Indisputible Facts and Political Opinion

Published by Peter Mains on June 18, 2009 at 07:00 AM

According to Barack Obama, "[i]t is an indisputable fact that one of the most significant contributors to our economic downturn was an unraveling of major financial institutions and the lack of adequate regulatory structures to prevent abuse and excess." Indisputible. Is there such a thing as an indisputable fact in economic policy? Few would disagree with the first part of his statement, but the second part expresses a political opinion; namely that more or more robust regulatory structures are needed. How can an opinion also be a fact?

This is a cheap rhetorical tactic used by those who want to shut down debate. Declare something controversial to be incontrovertible, and then anyone who opposes you is an unhinged extremist.

The reality is that there are many different views of the economic crisis. Steve Forbes argued that "Mark-to-Market" rules were to blame. Goldbugs like Ron Paul blame the Federal Reserve. Paul Stiglitz argues that too few economic stabilizers allowed this to happen. Fareed Zakaria argues in his excellent "Capitalist Manifesto" that "better international coordination" could avert at least some crashes. (Read the whole thing. Zakaria makes some fantastic points.)

I know that our president likes to be pragmatic and above it all. Oh, does he ever. But there are many different schools of thought on what caused the economic crisis. There's overlap between them, to be sure. For instance, you can dislike Mark-to-Market AND the Federal Reserve. Or maybe you want mark-to-market rescinded (actually, it already was, apparently) in addition to more regulatory reform. But it's far from incontrovertible that our regulatory structures are inadequate and in need of reinvention.

Let's assume that the Federal Reserve had not re-inflated the tech bubble, which then mutated into the housing bubble. Would we have had so many heinous asset-backed securities floating around? Would the banks have been so wildly over-leveraged?

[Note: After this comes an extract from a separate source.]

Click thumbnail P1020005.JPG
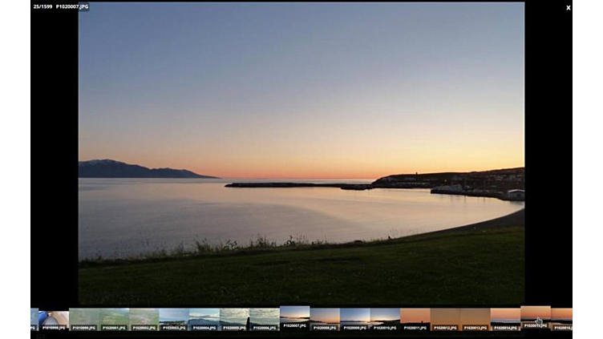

What if mark-to-market had not been put in place? Perhaps banks and other financial could have slowly deleveraged over time, in response to normal market pressures. After all, we had to reach our credit limit sometime. Instead, the introduction of the new rule appeared to have caused a rapid and catastrophic rebalancing of bank balance sheets.

And what if we went Soviet French and just had the government employ everyone? Sure, the banks might go out of business, but we'd all still have jobs and salaries paid in monopoly money. Problem solved. (Perhaps I'm blowing off Nobel Laureate Joseph Stiglitz's argument too flippantly. Bah. Don't care.)

My point is simply this. Our president is a pinhead. Ideology matters. Unbridled pragmatism, the dogma of eternal hope and change, is merely political schizophrenia. I don't dispute that we need to be receptive to the views of others, but we need to be cognizant of the bigger picture that those views entail. That bigger picture is called ideology, and it allows us to put politics into a meaningful framework and perspective. Being detached from that larger perspective allows us to move from bailout to stimulus to regulatory reform with no memory of yesterday's meaning.

There certainly is room to dispute whether or not we have inadequate "regulatory structures." If Barack Obama can't even acknowledge, much less refute, the competing schools of thought on the financial crisis, its unlikely that his solutions will be the right ones.